- Born: 2 April 1972 (age 53)
- Education: Royal College of Art
- Occupations: Industrial designer and CEO of Studio William Welch Ltd
- Years active: 2005 - Present
- Spouse: Frances Bull (m. ? - Present)
- Parent(s): Robert Radford Welch, Patricia Welch

= William Welch (designer) =

English Industrial Designer

William Leonard Welch (born 2 April 1972) is an English Industrial designer. William is the son of the late post-war Industrial Designer Robert Radford Welch (21 May 1929 – 15 March 2000). In 2004 Welch became a Fellow of Chartered Society of Designs. In 2007 Welch was invited to become Fellow of The Royal Society of Arts and as a Freeman, holds a key to the city of London.

== Early life and training ==
William Welch was born in Leamington Spa and raised in nearby Stratford-upon-Avon, Warwickshire. From 1995, he studied design at the University of Central England (now Birmingham City University) where he completed courses in Furniture Design and Silversmithing, before going on to complete his Master of Arts Degree at The Royal College of Art, London in 2001.

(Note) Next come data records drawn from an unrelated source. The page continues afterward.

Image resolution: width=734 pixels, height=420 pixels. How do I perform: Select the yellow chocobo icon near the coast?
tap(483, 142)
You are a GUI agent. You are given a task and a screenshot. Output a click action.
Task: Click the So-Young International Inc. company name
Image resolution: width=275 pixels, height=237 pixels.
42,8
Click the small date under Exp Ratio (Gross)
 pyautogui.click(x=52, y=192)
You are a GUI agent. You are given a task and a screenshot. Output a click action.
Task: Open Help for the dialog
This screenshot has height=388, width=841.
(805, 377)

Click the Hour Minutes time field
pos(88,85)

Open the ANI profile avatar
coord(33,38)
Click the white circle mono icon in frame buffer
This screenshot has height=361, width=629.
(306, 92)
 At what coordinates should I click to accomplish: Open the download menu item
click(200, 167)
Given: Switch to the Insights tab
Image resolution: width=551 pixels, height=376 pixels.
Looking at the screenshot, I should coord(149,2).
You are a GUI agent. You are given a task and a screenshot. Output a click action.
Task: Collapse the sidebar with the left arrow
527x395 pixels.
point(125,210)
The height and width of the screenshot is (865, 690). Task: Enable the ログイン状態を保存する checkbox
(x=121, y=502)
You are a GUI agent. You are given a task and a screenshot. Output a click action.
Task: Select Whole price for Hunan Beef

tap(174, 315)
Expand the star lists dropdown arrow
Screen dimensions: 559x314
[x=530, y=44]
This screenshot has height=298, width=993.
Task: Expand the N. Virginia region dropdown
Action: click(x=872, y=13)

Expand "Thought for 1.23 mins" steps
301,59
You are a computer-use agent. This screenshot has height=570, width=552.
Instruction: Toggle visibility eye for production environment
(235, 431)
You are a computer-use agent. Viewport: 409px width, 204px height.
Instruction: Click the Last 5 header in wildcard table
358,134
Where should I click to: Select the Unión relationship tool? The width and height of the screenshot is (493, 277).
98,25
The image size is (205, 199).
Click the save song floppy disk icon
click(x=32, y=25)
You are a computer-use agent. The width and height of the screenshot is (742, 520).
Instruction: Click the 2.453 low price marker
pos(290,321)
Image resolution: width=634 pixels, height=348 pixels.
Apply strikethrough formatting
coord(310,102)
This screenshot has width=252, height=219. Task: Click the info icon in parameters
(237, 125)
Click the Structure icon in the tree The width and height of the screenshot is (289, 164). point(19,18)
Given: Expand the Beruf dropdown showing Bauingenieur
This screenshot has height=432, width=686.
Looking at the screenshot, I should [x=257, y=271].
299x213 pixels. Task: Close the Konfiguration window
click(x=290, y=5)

(1995–1997) Welch also worked for Pentagram Design London as a junior designer under practice partner Kenneth Grange, and later worked in the same design consultancy for Daniel Wiel (1997–1999).

Through completing a research and development project, designing for people with physical disabilities at The Helen Hamlyn Centre for Design, Welch created cutlery for people with physical disabilities called "Adaptable Cutlery", which changed shape to accommodate the user’s physical abilities. This gained the graduating year’s top Helen Hamlyn Award for Design in 2001, The Lord Snowdon Award. The Adaptable Cutlery was also a category award winner for the Peugeot/Oxo Design Awards in 2002, and was crowned overall winner of all ten design categories, securing prize money of £16,000.

(2001–2005) Following the death of his father, William was appointed Company Director at Robert Welch Designs Ltd. Employed as a Design Director, William worked alongside his brother Rupert, until breaking away from the company and launching Studio William Cutlery in 2005.

== Silversmithing ==
Welch worked as an apprentice at his late father’s studio and workshop, studying design and silversmithing under his father and also Silversmith and model maker John Limbery. Welch completed his Silversmithing training focusing his Master of Arts Degree towards mass-production and industrial design at The Royal College of Art, London.